Work instructions:
A – Using the MCP OAuth refresh commit message, answer these, one answer per line, marked the same way:
(i) Which issue number does the change resolve?
(ii) Which flow type does silent refresh switch to?
(iii) In what two cases does the code fall back to the interactive OAuth flow?
B – Extend the MCP OAuth refresh commit message, picking up after its final sentence.

Supplied text:
Files
LibreChat/api/server
Danny Avila c27d6b85a4 🤫 refactor: Silent MCP OAuth Refresh on Mid-Session 401 (#13369)
* 🤫 fix: Silent MCP OAuth Refresh on Mid-Session 401

Avoids the hourly interactive re-auth prompt when an MCP server
(e.g. Azure Entra ID) returns 401 mid-session by attempting a refresh
token exchange first, and only falling back to the interactive OAuth
flow when no refresh token is stored or the refresh server rejects it.

Resolves #13364.

* fix: Use distinct flow type for silent token refresh to avoid cache hit

Addresses the Codex review on PR #13369: `attemptSilentTokenRefresh` was
reusing the `'mcp_get_tokens'` flow type, so
`FlowStateManager.createFlowWithHandler` would short-circuit and return
the same tokens cached by an earlier `getOAuthTokens` call — the very
tokens the server just rejected — without executing the forced-refresh
handler.

Switch silent refresh to the distinct `'mcp_force_refresh_tokens'` flow
type so coalescing still works but stale `mcp_get_tokens` cache entries
are not reused. After a successful refresh, invalidate the
`mcp_get_tokens` flow cache so the next `getOAuthTokens` call reads the
freshly persisted tokens from storage rather than the stale cached
value.

Available data:
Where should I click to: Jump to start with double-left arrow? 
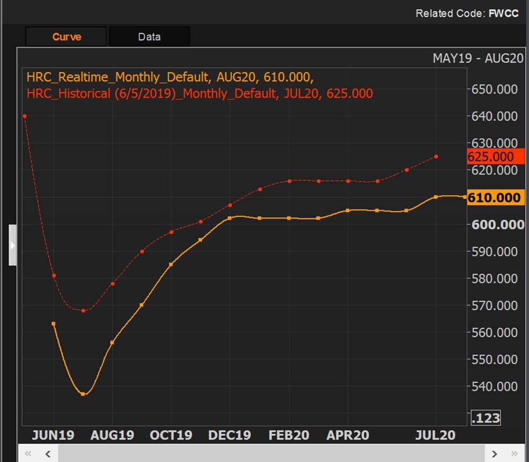click(28, 454)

Task responses:
A –
(i) #13364
(ii) `'mcp_force_refresh_tokens'`
(iii) When no refresh token is stored, or when the refresh server rejects it.

B –
Add a regression test that simulates the real
`FlowStateManager.createFlowWithHandler` cache-hit behavior for
`mcp_get_tokens` and verifies the silent refresh handler still runs and
returns the freshly refreshed tokens.

* fix: Address Codex round-2 review on silent MCP OAuth refresh

Three follow-up findings from Codex on PR #13369:

1. The new `mcp_force_refresh_tokens` flow type was itself cached by
   `FlowStateManager.createFlowWithHandler`, so a subsequent 401 within
   the refreshed token's `expires_at` could re-serve the just-rejected
   token without ever re-running the refresh handler.

2. The factory's `oauthRequired` listener was removed immediately after
   the initial `attemptToConnect` succeeded, so a real mid-session 401
   emitted by `MCPConnection.connectClient` during transport recovery
   had no listener — the OAuth handled-promise would simply time out
   instead of triggering the silent refresh.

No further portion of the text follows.